**TASK DESCRIPTION**
Turn everything from the line with "Task: Open the nextjs.org link" down to the line with "coord(269,459)" into a numbered list, skipping blank lines and leaving out the pictures.

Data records
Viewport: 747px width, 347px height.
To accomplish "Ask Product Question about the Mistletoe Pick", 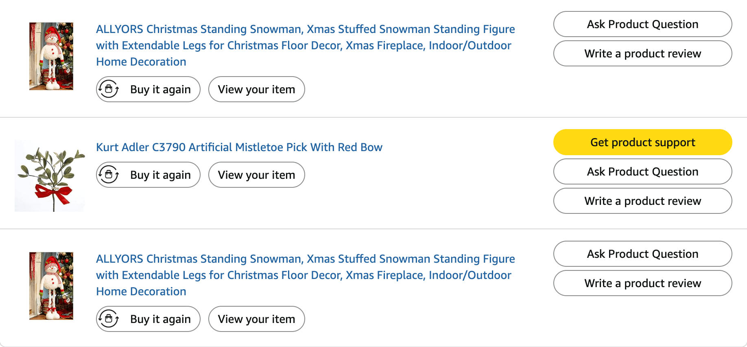I will coord(642,171).
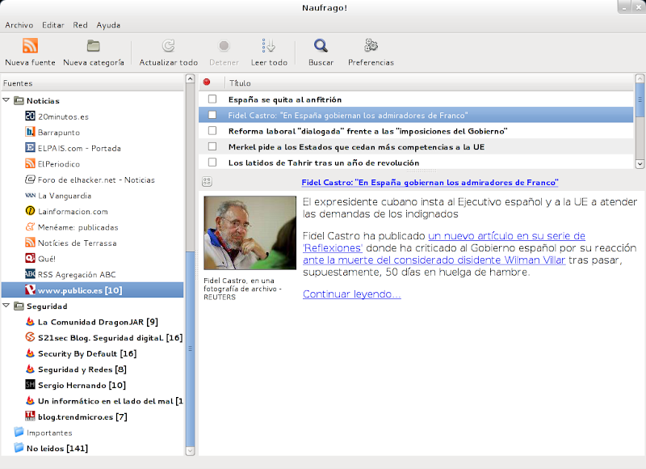Click the Fidel Castro article photo

pyautogui.click(x=238, y=233)
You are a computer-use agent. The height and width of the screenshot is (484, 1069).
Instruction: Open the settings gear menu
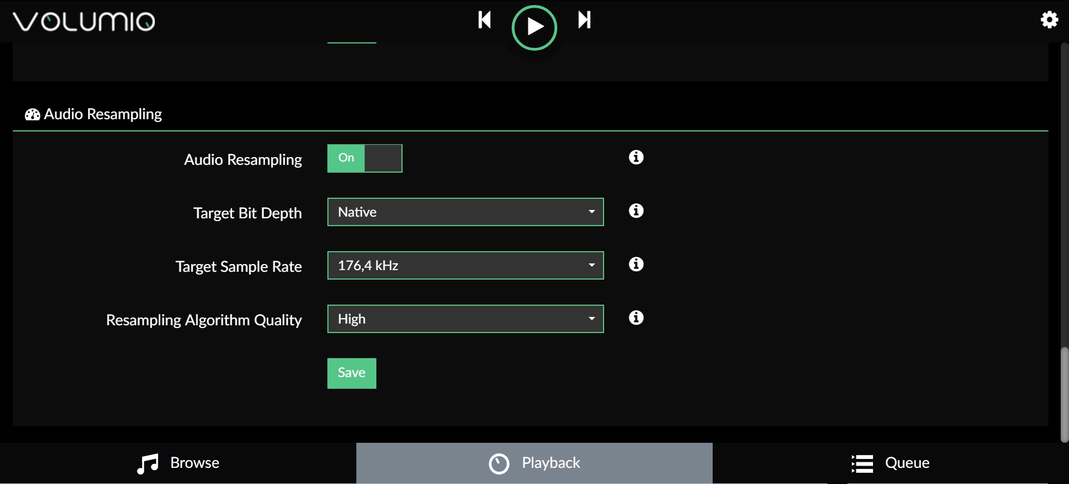[x=1050, y=20]
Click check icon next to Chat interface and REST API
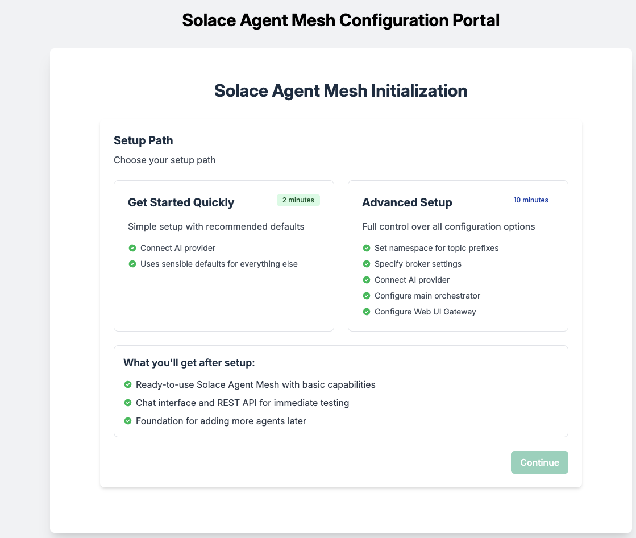636x538 pixels. pyautogui.click(x=128, y=403)
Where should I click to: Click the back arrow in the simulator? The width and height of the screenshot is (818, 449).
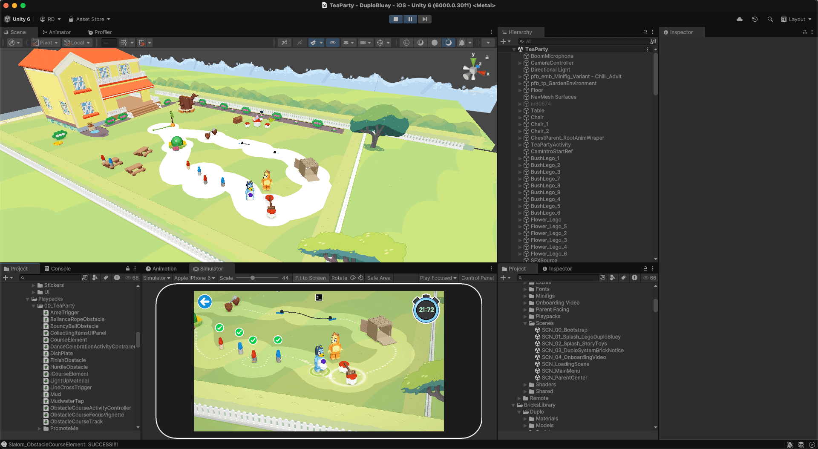205,302
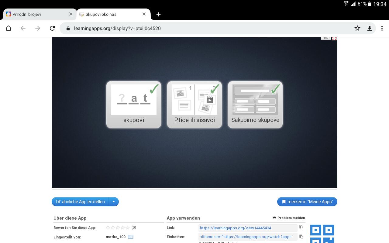This screenshot has width=389, height=243.
Task: Switch to the Prirodni brojevi tab
Action: (36, 14)
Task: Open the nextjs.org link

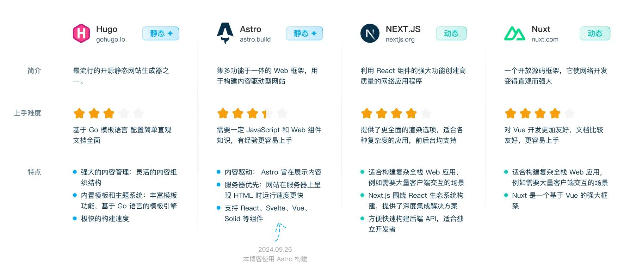Action: tap(400, 39)
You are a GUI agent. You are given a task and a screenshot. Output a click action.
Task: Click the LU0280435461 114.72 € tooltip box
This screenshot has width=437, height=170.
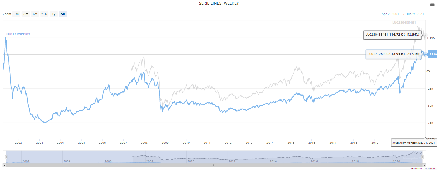point(392,35)
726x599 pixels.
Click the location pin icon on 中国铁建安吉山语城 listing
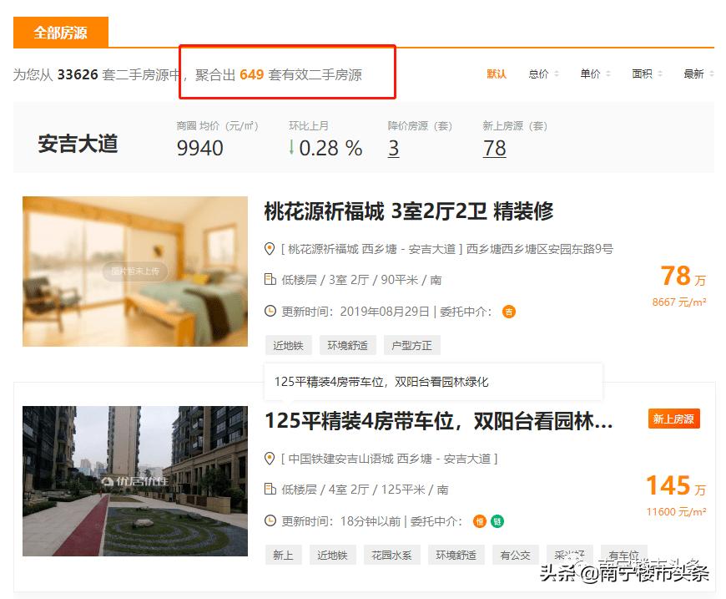coord(269,459)
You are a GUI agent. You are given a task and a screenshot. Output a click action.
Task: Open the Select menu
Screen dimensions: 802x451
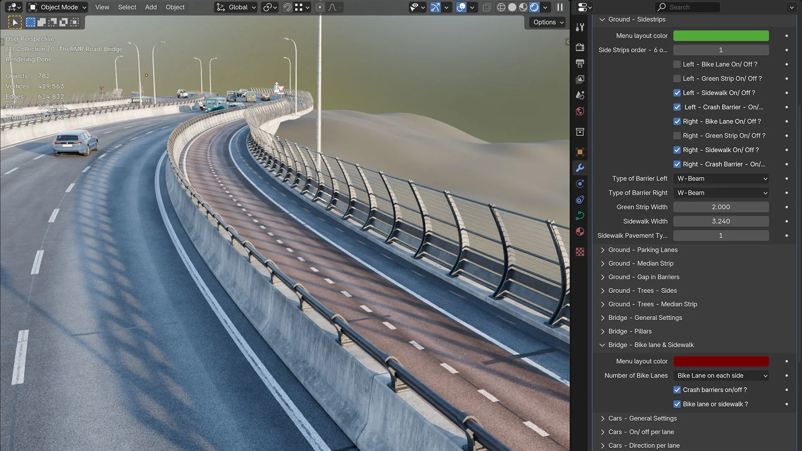click(127, 7)
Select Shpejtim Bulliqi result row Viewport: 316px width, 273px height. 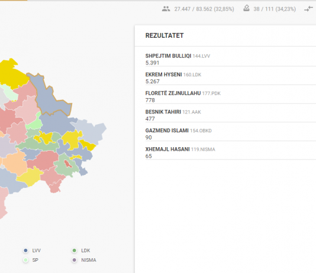tap(231, 59)
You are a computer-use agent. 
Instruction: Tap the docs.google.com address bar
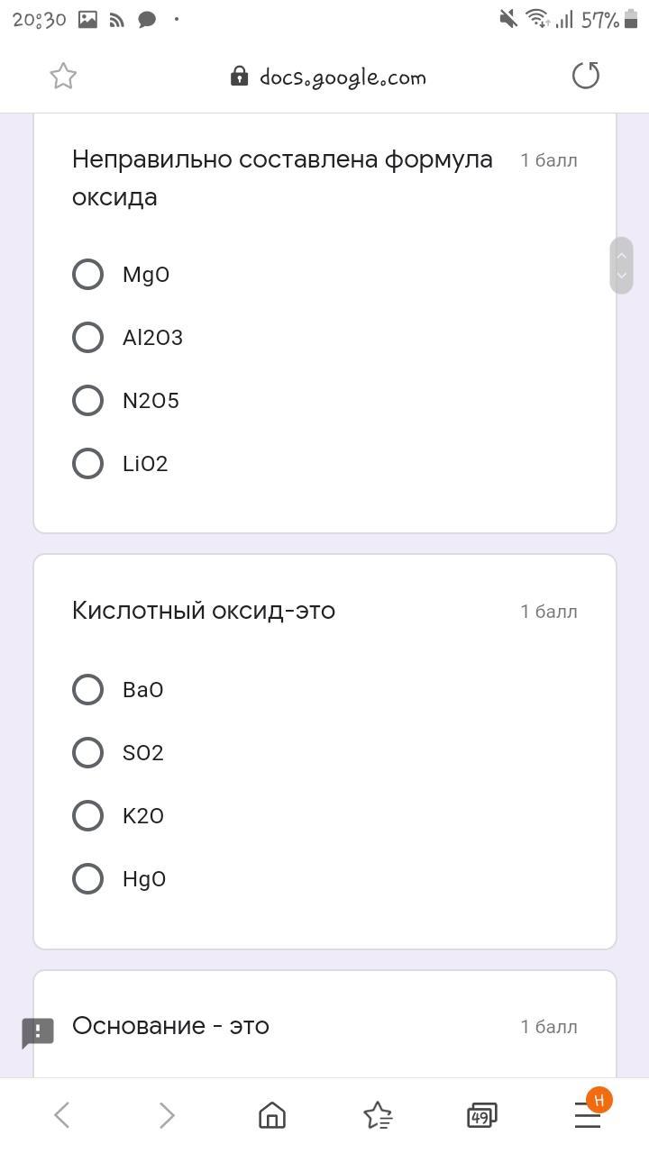(342, 77)
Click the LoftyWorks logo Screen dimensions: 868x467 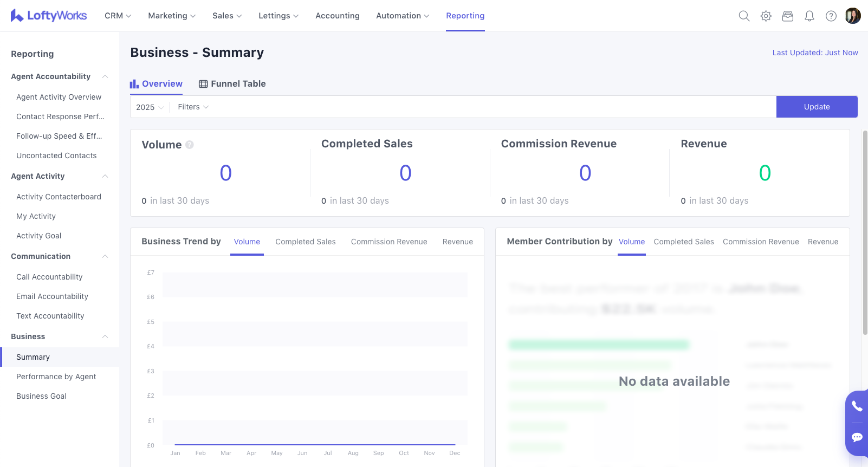[x=49, y=16]
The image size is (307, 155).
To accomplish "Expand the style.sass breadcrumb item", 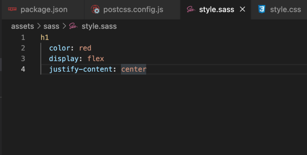I will 99,26.
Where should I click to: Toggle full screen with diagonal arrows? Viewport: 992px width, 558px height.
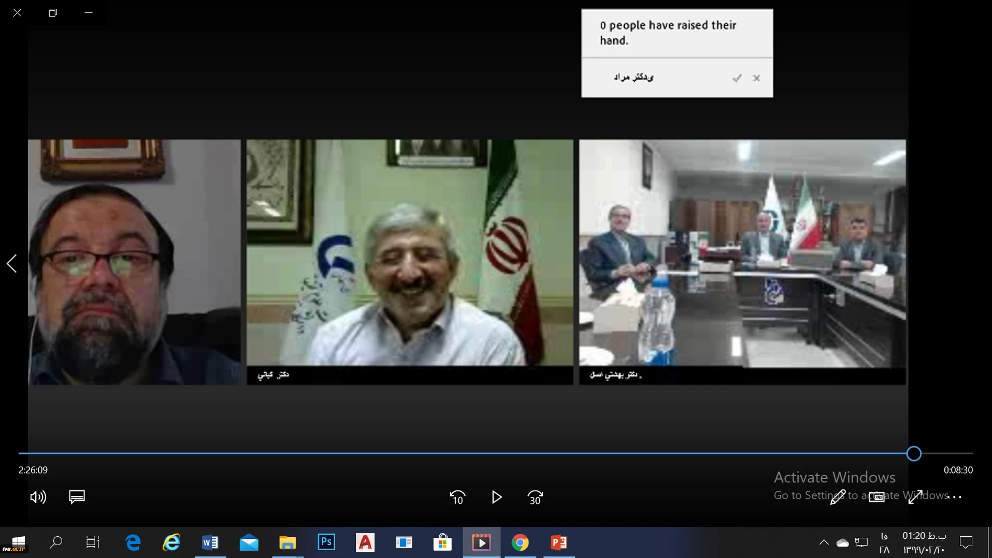915,497
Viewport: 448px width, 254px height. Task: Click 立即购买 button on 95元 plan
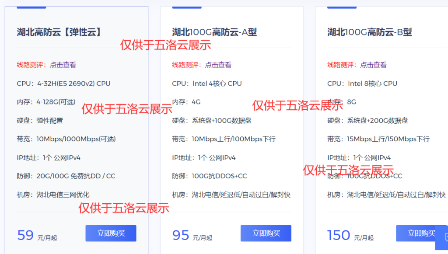(x=266, y=233)
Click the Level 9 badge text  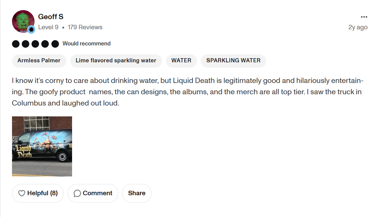(49, 27)
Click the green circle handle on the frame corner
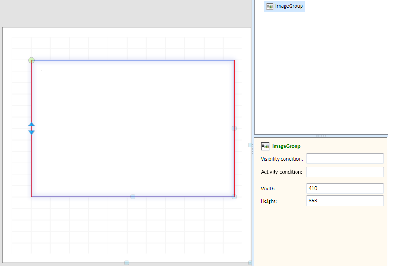The image size is (393, 266). [32, 60]
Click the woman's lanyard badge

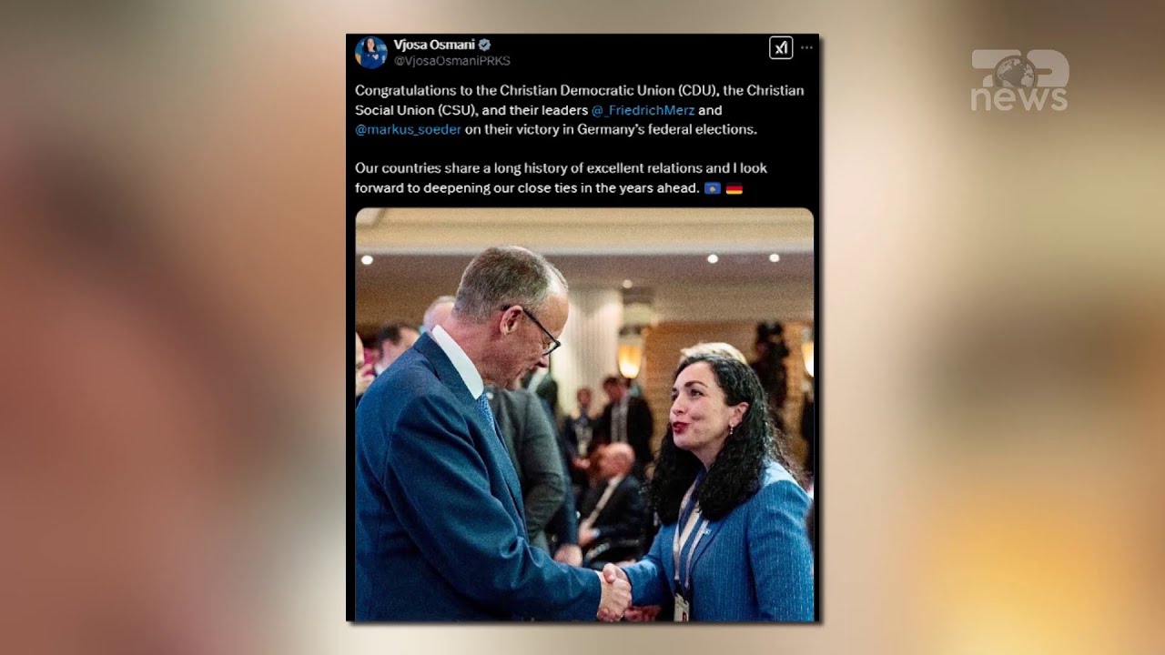[x=681, y=605]
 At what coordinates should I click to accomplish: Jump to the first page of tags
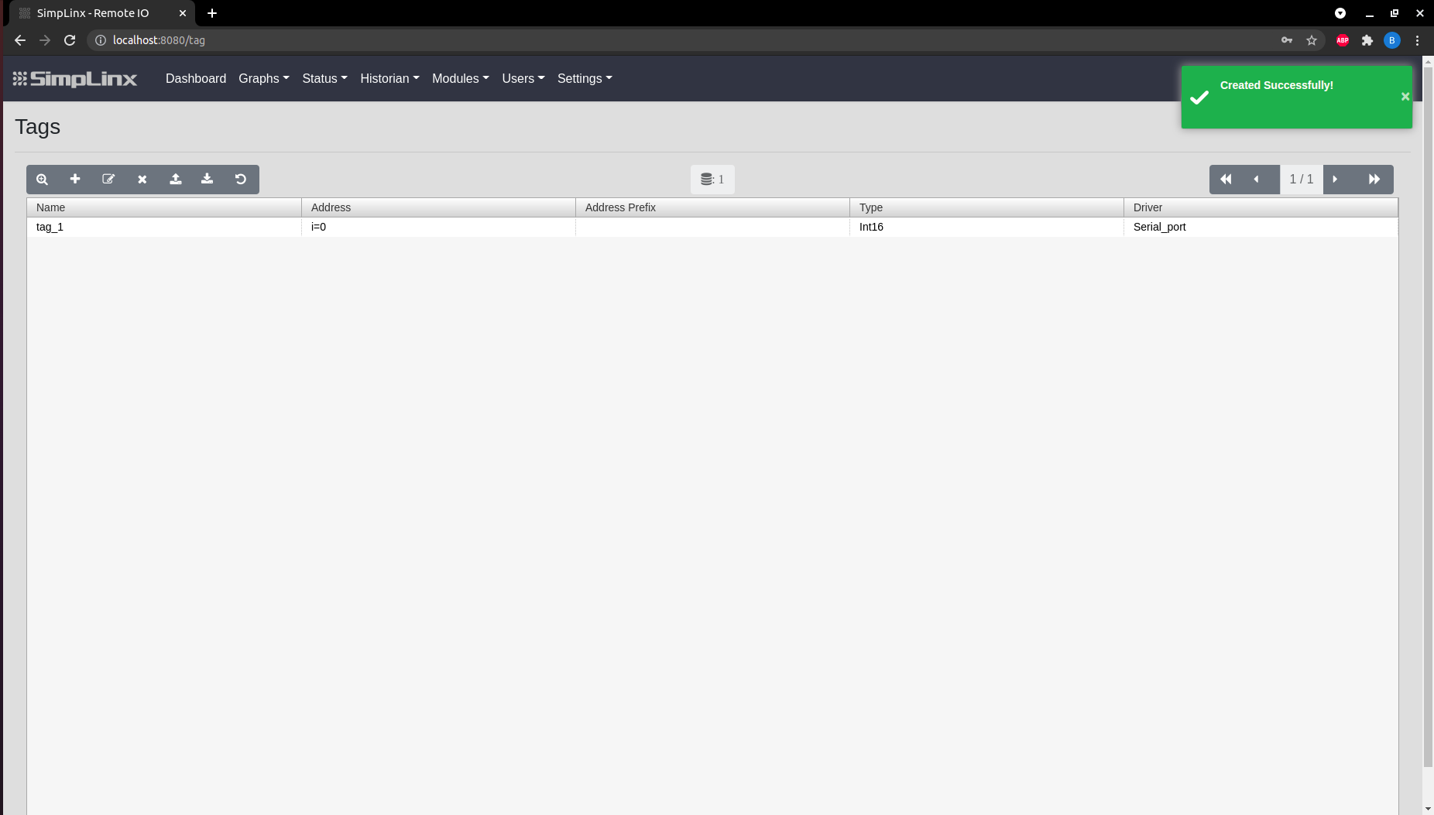click(x=1226, y=180)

**REPLY**
1. Task: Open the nextjs.org link
2. Action: tap(400, 39)
3. You are a GUI agent. You are given a task and a screenshot. Output a click action.
4. Task: Click the LU0280435461 114.72 € tooltip box
5. This screenshot has width=437, height=170.
6. point(392,35)
7. 726x599 pixels.
8. Click the location pin icon on 中国铁建安吉山语城 listing
9. coord(269,459)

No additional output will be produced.